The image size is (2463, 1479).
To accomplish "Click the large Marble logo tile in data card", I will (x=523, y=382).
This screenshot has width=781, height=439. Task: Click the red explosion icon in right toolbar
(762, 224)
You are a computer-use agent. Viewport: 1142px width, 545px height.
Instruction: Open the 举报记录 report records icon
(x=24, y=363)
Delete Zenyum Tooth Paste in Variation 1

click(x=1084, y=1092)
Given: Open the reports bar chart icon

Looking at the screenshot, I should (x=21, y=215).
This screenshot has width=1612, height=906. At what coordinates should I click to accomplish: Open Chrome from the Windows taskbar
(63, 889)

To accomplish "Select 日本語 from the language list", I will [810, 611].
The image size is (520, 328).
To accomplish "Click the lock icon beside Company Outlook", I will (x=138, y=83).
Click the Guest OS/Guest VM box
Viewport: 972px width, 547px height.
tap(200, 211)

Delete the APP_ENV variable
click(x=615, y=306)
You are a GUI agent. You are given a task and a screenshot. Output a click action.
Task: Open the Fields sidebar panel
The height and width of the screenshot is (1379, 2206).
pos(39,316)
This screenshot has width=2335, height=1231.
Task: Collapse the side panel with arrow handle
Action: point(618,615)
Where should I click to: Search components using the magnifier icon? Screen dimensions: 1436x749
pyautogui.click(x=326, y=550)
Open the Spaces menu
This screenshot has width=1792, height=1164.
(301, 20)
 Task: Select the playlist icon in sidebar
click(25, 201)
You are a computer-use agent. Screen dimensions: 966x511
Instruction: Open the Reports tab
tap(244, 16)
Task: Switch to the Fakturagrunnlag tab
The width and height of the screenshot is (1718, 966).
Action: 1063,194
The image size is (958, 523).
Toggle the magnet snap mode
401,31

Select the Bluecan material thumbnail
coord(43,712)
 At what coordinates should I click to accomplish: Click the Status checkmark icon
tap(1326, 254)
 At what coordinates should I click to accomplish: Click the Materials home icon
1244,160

## Problem requirements
Copy the lines above exactly, beginning at the line containing "Task: Select the playlist icon in sidebar" and stopping at the last line.

## Solution below
 Task: Select the playlist icon in sidebar
click(25, 201)
You are a computer-use agent. Screen dimensions: 966x511
Instruction: Open the Reports tab
tap(244, 16)
Task: Switch to the Fakturagrunnlag tab
The width and height of the screenshot is (1718, 966).
Action: 1063,194
The image size is (958, 523).
Toggle the magnet snap mode
401,31

Select the Bluecan material thumbnail
coord(43,712)
 At what coordinates should I click to accomplish: Click the Status checkmark icon
tap(1326, 254)
 At what coordinates should I click to accomplish: Click the Materials home icon
1244,160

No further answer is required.